* _Task requirements_
Make an exact copy of the data below, leaving out every picture.

= = = =

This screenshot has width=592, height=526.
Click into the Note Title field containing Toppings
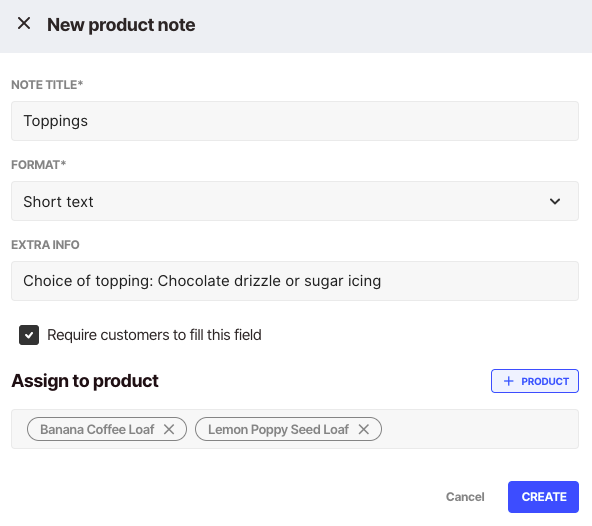click(x=295, y=121)

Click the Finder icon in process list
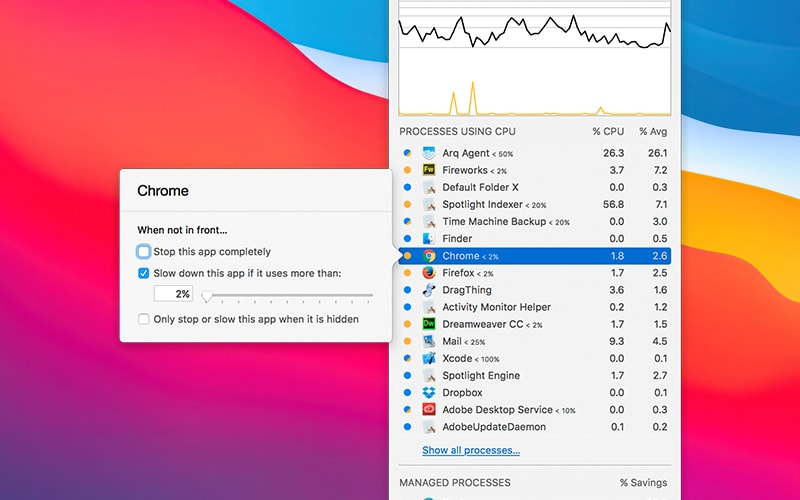[x=429, y=239]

= = = =

* _Reply_
This screenshot has width=592, height=526.
Click into the Note Title field containing Toppings
click(x=295, y=121)

Click the Finder icon in process list
[x=429, y=239]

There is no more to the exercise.